Крупные мутации обычно летальны, поскольку они вносят в организм хаос, а в организме все детали, все программы их работы должны быть друг к дружке прилажены, пригнаны, приспособлены, чтобы эффективно действовать. А те органы, которые я перечислила, они даже из разных частей эмбриона формируются, так что одной мутацией никак не обойтись. Но даже если говорить о языке как о чуде — то в какой момент это чудо произошло? У Homo habilis, который стал делать каменные орудия, чтобы достать мозги из обглоданного хищниками черепа? У Homo erectus, который стал изготавливать более прогрессивные ашельские орудия, такие симметричные? Или у Homo heidelbergensis, который уже осваивал умеренный климатический пояс, значит, наверное, мог и огнем пользоваться, и одежду делать? На стоянке Берехат-Рам в Израиле был найден камень, который кто-то из наших предков более двухсот тысяч лет назад чуть-чуть подправил, чтобы было похоже на женскую фигуру. Судя по дате, это был как раз Homo heidelbergensis. Что же, он столько всего умел, а коммуникативной системы не имел? Сомнительно. Еще труднее поверить в чудо, когда видишь непрерывный ряд ископаемых останков, про которые ученые спорят — это еще австралопитек или уже человек (Homo), это еще Homo heidelbergensis или уже Homo sapiens, или, может быть, стоит их в особый промежуточный вид выделить — но с краями этого промежуточного вида опять возникнут те же проблемы.

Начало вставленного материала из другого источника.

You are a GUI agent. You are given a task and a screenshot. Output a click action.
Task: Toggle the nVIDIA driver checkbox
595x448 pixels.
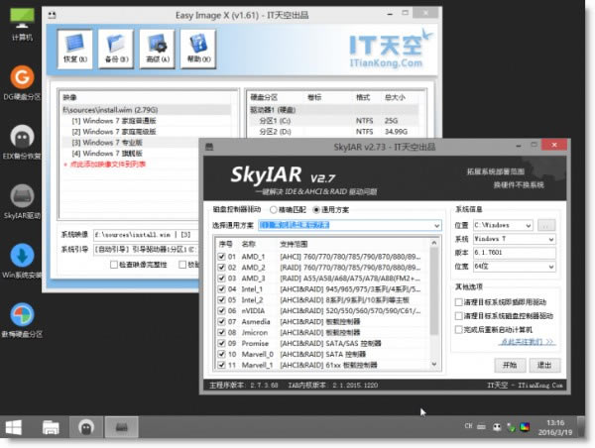(x=221, y=310)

В самом деле, ведь откуда берутся люди? Их рожают мамы. Каждый человек похож на своих родителей — но чем-то и отличается от них. Если взять достаточно длинную цепочку, отличий накопится существенное количество. Но поставить границу и сказать, что вот эта мама была еще до появления языка, а ее дочка — уже после, невозможно. Как-то же они между собой общались! Если бы не общались, дочка не смогла бы выжить, так уж устроены приматы. Дети родятся от похожих на них родителей и говорят с ними на понятном тем и другим языке. И в итоге для чуда или «макромутации» просто не остается места.
— Наверное, об отсутствии барьера между коммуникативными системами животных и языком человека лучше всего говорят известные опыты с обезьянами, так называемые «языковые проекты»…
— Да, про это очень хорошо и подробно написано в книге Зориной и Смирновой «О чем рассказали “говорящие” обезьяны». Обезьян учили языкам-посредникам, состоявшим либо из жестов языка глухих, либо из лексиграмм — символов на компьютерной клавиатуре. Оказалось, что обезьяны способны запомнить сотни слов и даже могут складывать фразы. Естественно, встал вопрос, может быть, это просто дрессировка? Но нет, было показано, что обезьяны «говорят» именно то, что хотят «сказать». Например, в Йерксовском приматологическом центре в Америке Сью Сэвидж-Рамбо провела интересный эксперимент. Шимпанзе Шерман и Остин, обученные лексиграммам, должны были выбрать какой-нибудь объект из предложенных, но, прежде чем взять его, надо было пойти в соседнюю комнату и нажать на клавиатуре соответствующий символ. При этом один экспериментатор видел только то, на какую клавишу нажимала обезьяна, а второй — только выбранный ею объект, так было сделано для того, чтобы ни один из экспериментаторов не мог подсказать животному. Оба шимпанзе выполнили этот тест. А один раз Шерман по ошибке нажал на клавиатуре знак того предмета, которого не было в наборе, — так он увидел, что этого нет, и ничего не взял.
Иногда такие обезьяны могут комментировать происходящее. Например, шимпанзе Дар, обученный языку жестов, иногда выглядывал в окно и делал жест «кофе», и всякий раз оказывалось, что в этот момент он видел кого-то, шедшего в соседний корпус с чашкой кофе в руках.
— Подводя итог, спрошу: все-таки как возник язык? Если нет одной точки зрения, то хотя бы основные гипотезы.
— Единого мнения о том, как возник язык, нет. И нет прежде всего потому, что каждый исследователь выдвигает на первый план что-то свое, то, что кажется ему основным, определяющим свойством языка. Кто-то считает, что таким свойством была способность пользоваться знаками, у которых связь формы со смыслом условна (такие знаки называют «символическими»), кто-то выдвигает на главную роль способность говорить о том, что имеет место не здесь или не сейчас, для кого-то самым важным является умение соединять слова в предложения... С моей точки зрения, важнее всего в языке то, что его не надо заучивать целиком, а можно достроить. Но это — всего лишь еще одна гипотеза.
Дерек Бикертон считает, что возникновение языка было подобно возникновению креола на базе пиджина, но я с этим не согласна. Ведь даже тот, кто говорит на пиджине, знает хотя бы один язык — свой родной. И этот язык ему диктует, в каком порядке идут, скажем, существительное и его определение. А еще может диктовать, например, что слово «рука» нельзя сказать без притяжательного местоимения. И вот из таких кусочков, как выясняется, можно выстроить целую языковую систему — если в ребенке изначально заложено стремление ее выстраивать. Но у древних гоминид условия были не такие: старшие не знали никакого человеческого языка, который бы диктовал им хотя бы какие-то правила хотя бы про какие-то кусочки, а у младших еще не сформировалась предрасположенность к достраиванию системы. Мне кажется, что стремление сочетать слова по каким-то правилам и стремление достраивать систему формировались в ходе эволюции вместе. И при этом никто не пытался планировать на далекую перспективу, «закладывать основы коммуникативной системы нового типа» или тому подобное, каждый просто хотел достичь сиюминутного коммуникативного успеха. Догадаться о чем-то по поведению окружающих, обратить внимание кого-то на что-то... Как сказал американский психолингвист Стивен Пинкер, «отбор мог запустить формирование языковых способностей, поощряя в каждом поколении тех говорящих, которых лучше всего могли понять слушающие, и слушающих, которые лучше всего могли понять говорящих».